What’s more, Gorsuch added, the 4th Circuit was wrong to presume that the state’s attorney general, Democrat Josh Stein, had adequately represented the state’s interests. That inquiry, Gorsuch wrote, is backward, because the Supreme Court’s cases have made clear that would-be intervenors generally have to meet only a relatively low bar. But such a presumption, Gorsuch continued, “is inappropriate when a duly authorized state agent seeks to intervene to defend a state law.” “Normally,” Gorsuch said, “a State’s chosen representatives should be greeted in federal court with respect, not adverse presumptions.”
Gorsuch acknowledged the NAACP’s concern that allowing legislative leaders to intervene to defend state laws could in some cases make litigation more complicated and potentially unwieldy. “But that case is not this case,” Gorsuch stressed. The legislative leaders “bring a distinct state interest” to the case – and indeed, “federal courts routinely handle cases involving multiple officials sometimes represented by different attorneys taking different positions.”
Justice Sonia Sotomayor was the lone dissenter. She described Thursday’s ruling as “wrong for two reasons.” First, she explained, the majority should not have presumed that “a State is inadequately represented in federal court unless whomever state law designates as a State’s representative is allowed to intervene.” Such a presumption, she reasoned, “improperly permits state law, as opposed to federal law, to determine whether an existing party adequately represents a particular interest.” And second, she continued, the majority was wrong to imply that Stein’s “defense of the constitutionality of the voting law at issue here fell below a minimal standard of adequacy.”

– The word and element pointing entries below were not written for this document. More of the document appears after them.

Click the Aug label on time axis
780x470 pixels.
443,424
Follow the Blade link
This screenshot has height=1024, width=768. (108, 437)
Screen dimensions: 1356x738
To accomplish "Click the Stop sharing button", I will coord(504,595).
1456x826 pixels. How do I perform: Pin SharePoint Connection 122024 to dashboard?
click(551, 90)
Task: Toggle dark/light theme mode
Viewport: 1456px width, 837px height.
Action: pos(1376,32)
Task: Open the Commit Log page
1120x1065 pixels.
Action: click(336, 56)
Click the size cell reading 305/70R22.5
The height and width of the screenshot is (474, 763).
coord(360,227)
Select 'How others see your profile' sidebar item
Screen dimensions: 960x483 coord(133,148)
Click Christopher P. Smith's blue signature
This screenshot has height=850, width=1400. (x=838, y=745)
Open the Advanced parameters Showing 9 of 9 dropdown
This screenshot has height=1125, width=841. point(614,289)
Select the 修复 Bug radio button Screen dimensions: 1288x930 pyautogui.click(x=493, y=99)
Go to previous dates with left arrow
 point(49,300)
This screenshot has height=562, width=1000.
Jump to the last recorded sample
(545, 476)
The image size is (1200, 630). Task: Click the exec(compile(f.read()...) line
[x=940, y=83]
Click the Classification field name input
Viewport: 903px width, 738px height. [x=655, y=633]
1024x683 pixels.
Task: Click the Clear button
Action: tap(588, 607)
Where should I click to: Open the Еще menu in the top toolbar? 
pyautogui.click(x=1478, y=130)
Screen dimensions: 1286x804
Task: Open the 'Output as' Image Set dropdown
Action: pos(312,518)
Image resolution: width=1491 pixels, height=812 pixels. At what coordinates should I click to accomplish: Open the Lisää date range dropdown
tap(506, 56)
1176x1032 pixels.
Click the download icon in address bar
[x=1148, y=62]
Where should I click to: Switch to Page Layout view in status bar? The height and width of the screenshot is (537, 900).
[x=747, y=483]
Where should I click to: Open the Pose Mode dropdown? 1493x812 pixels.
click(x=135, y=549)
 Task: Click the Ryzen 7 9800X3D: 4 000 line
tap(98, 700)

Sotomayor expressed concern for “the burden the Court’s holding will foist on district courts,” by allowing each intervenor “to file its own brief concerning every motion” and creating a right for that intervenor to seek discovery. Even when different state officials have the exact same interest, she cautioned, “this multitude of parties will clog federal courts and delay the administration of justice.” And when state officials do not have the same interest, she added, federal courts will have to determine which officials will best represent the state’s interest.
Thursday’s decision allowing the Republican legislators to intervene came in the third of three cases this term involving the right of states and state officials to join ongoing litigation. In Cameron v. EMW Women’s Center, the justices (also by a vote of 8-1) ruled that Kentucky’s Republican attorney general should have been allowed to intervene to defend a state law restricting abortion after the state’s Democratic health secretary declined to do so. And in Arizona v. City and County of San Francisco, the justices considered a request by conservative states to defend a controversial Trump-era immigration policy known as the “public charge” rule after the Biden administration refused to do so. The justices ultimately dismissed the case for procedural reasons without deciding it.